Entry 12: Student Learning Outcomes

            Throughout this semester, I have had the opportunity to grow as a writer and educator. The use of a learning log has helped me to reflect upon given text, as well as question specific issues/views more thoughtfully and purposefully. The maintaining of the learning log allowed me to visually see my progress throughout the semester, as well as to meet the student learning outcomes outlined in the class syllabus.
            As I reflect upon the time spent in developing a learning log, I feel that it has really helped me in thinking out the given readings, as I read the given text. I was more aware of how I was reading, and what I was reading about. I began to ask myself questions of how I would implement certain instructional techniques in my classroom, as well as how the various genres would help to facilitate my own writing, as well as my students. The learning log was a way to help guide my thinking and questioning as I read, supporting my thinking and questioning. As I began my readings, planning out how I would read the given text/ what I would focus most of my attention on, I also began to notice that I was doing the same with my writing.

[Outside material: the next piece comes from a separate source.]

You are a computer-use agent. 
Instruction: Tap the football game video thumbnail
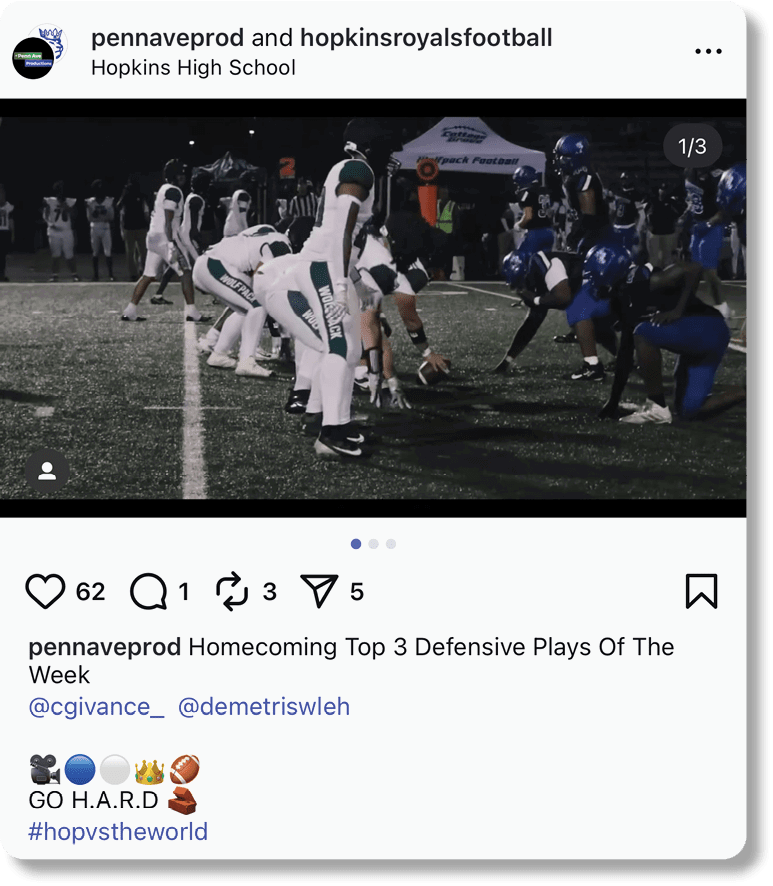373,308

Prior to my blogs, I would plan out the specific topics/questions that I wanted to address. I not only became aware of my own reading, but also upon my writing as I developed my learning log entries.

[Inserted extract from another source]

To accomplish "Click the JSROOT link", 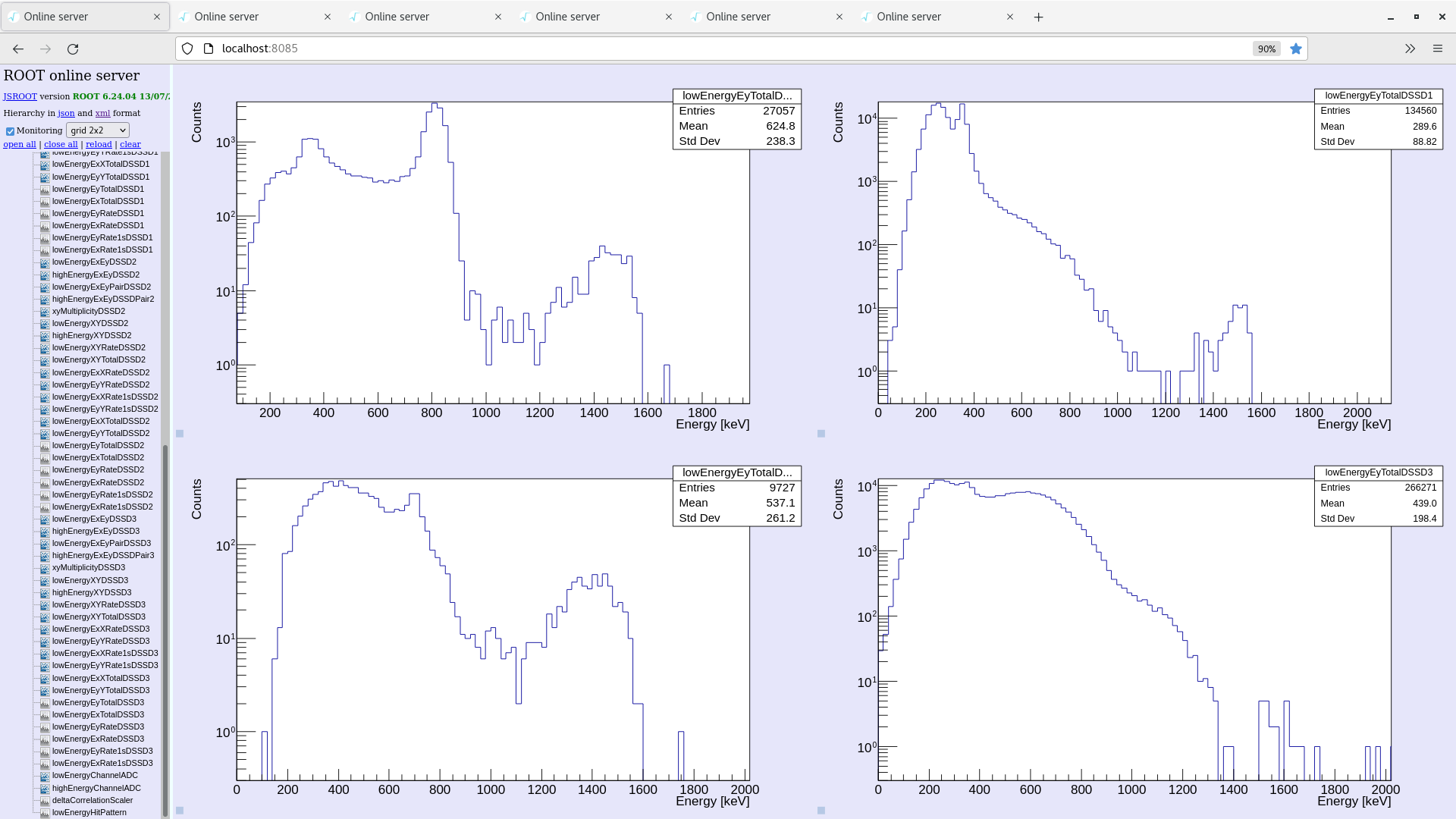I will [20, 96].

            Looking over the student learning outcomes, it is obvious to me that my greatest challenge in the development of my learning log was keeping in mind the role of purpose and audience. I really struggled with this, because I don’t think that I was ever really aware of these two roles throughout past writing pieces. However, as I became more aware of role of purpose and audience in writing, I began to notice a difference in the way I developed my learning log entries. The learning log forced me to identify a reason for my writing, guiding my decisions and questions. Through this, I was also able to identify an audience for whom I was writing for. I had to constantly keep in mind that I was trying to target a specific audience through my writing. This also helped to guide and shape the way I addressed specific topics and questions. As I learned about the various genres used to help writers communicate their idea, I was able to use this knowledge in directing the purpose of my entries. The learning log forced me to think of my audience and what I wanted to say, just as the many mentor texts did through their pieces. Although my entries were not in the form of a poetic verse or letter, I was see the many ways that writers use genre to help them guide what they want to express and communicate to their audience. The learning log was a great way to support and use my personal language in expressing opinions on given topics (Tompkins, 2012, p. 6).  
            Although I had used learning logs in the past for other courses, I don’t think that I ever really understood the importance of using blogging as a way to express yourself, and what you have learned. Blogging allowed me the chance to reflect upon myself and my learning this far. It was an authentic way for me to apply what I learned and relate it to real-world situations. I was no longer just writing for my teacher, or even for myself but for a real audience that extended beyond the classroom. It allowed me to virtually conference with my teacher and peers, while also allowing the chance to self review my own progress.


1 comment:

  1. Well said Caitlin. I believe your entries did improve over the course of the semester and it is encouraging to know that it was, in part, due to your developing awareness of the role of audience and purpose. Would you also say then that your metacognition (#5) has also been peaked by this experience?